実は10万使ってなくても「医療費控除」ができる?1円でも使ったら絶対知っておくべき知恵

元国税局職員さんきゅう倉田です。

中小企業の経営者向けの講演会をしたり、大企業の従業員向けのセミナーをしたりして、たのしく生きています。

 

副業・兼業が国から推奨される時代です。本業以外でお仕事をされる方が増えると、確定申告人口も増えていきます。1億総確定申告時代がやってくるかもしれません。

会社員やパート・アルバイトといった給与所得者が、確定申告をすることはほとんどありません。一生に2~3回でしょうか。でも、社会の経済規模がシュリンクし、高齢化していくこれからの時代は違います。

 

会社員でも、主婦でも、学生でも、確定申告について、少しでも理解しておけば、いざというときのために、安心です。

給与所得者が確定申告をする理由は、限られています。その中で、今回は、「医療費控除」について。

 

医療費の支払いがない人はいません。すべての人に、医療費控除が受けられる可能性があるし、働いていなくとも、収入が少なくとも、絶対に無視はできない制度です。

 

そもそも「控除」とは何なのか。知っているようで知らない基本

医療費控除の説明の前に、「控除」について説明します。

 

控除は、あなたの所得から引けるものです。

 

所得は、収入から経費を引いたもの。所得が少なければ少ないほど、納める所得税は少なくなります。

 

その所得から、引くことができるのが控除です。控除がたくさんあれば、所得税は少なくなります。

 

でも、控除は種類が多くありません。確定申告をする必要がある控除に限れば、給与所得者が使うのは、おもに「医療費控除」「ふるさと納税」「雑損控除」の3つでしょうか。

 

3大控除(?)のうちの1つ「医療費控除」のしくみ

医療費が年間10万円以上あると、医療費控除が受けられます。

 

医療費は、自分の分だけではありません。
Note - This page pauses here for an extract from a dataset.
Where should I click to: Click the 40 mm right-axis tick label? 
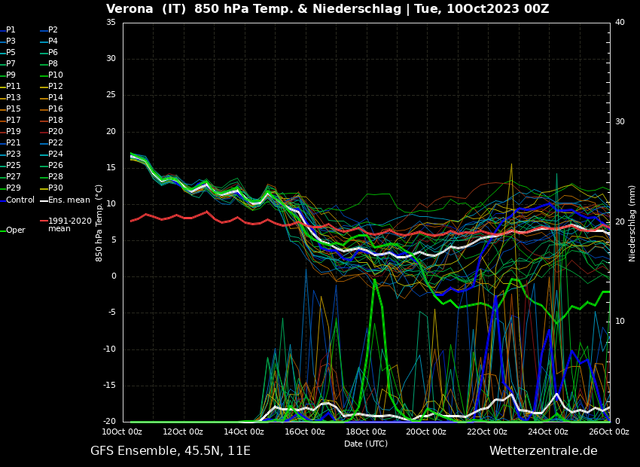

同じお財布で生活する家族の分も含まれます。

 

一人分の医療費が10万円を超えていなくとも、みんなの力を合わせれば、達成できるかもしれません。

 

とりあえず、医療費の領収証は保管しておいて、1月になったら、前年の分を合計してみましょう。10万円を超えていたら、確定申告をします。

 

ただ、10万円を超えた部分しか、控除できません。年間の医療費が12万円なら、2万円を所得から引くことができます。なお、保険で補填された分は、医療費から除かれます。

 

意外に知らない!「10万円なくても医療費控除」できる例

収入が少なかった人は、10万円分の医療費がなくとも、医療費控除を受けることができます。

 

具体的には、所得が200万円未満なら、所得の5%を超えた部分を、所得から控除できます。

 

例えば、パートとして働いていて、年収が150万円なら、給与所得は85万円になります(給与所得の計算は、やや難しいので、割愛)。

 

85万円の5%は、4万2500円です。医療費が4万円2500円以上あれば、医療費控除が受けられます。医療費が10万円あれば、5万7500円を給与所得から控除できます。

 

「医療費が10万越えていないから申告できない」わけではないのです。「所得が少ない場合は、もっと少ない医療費でも申告できる」点を覚えてください。

 

もし、収入が少なければ、勤務先から1月にもらえる源泉徴収票の「給与所得控除後の金額」を見て(これが給与所得になります)、その5%と医療費の合計を比較してみましょう。医療費のほうが多ければ、確定申告で所得税が還付になります。

 

確定申告のときの手続き

「医療費控除の明細書」に記入して、確定申告書と一緒に提出します。このとき、医療費の領収書を見る必要があるので、税務署で申告する場合は、持っていきましょう。

 

医療費の通知がある場合は、「医療費控除の明細書」の記入が楽になります。合わせて、持っていきましょう。確定申告が終わっても、医療費の領収証は捨ててはいけません。自宅で保管します。

 

なかなか受けられない医療費控除、11月くらいになったら、家族の医療費がどのくらいたまっているのか、確認してみてください。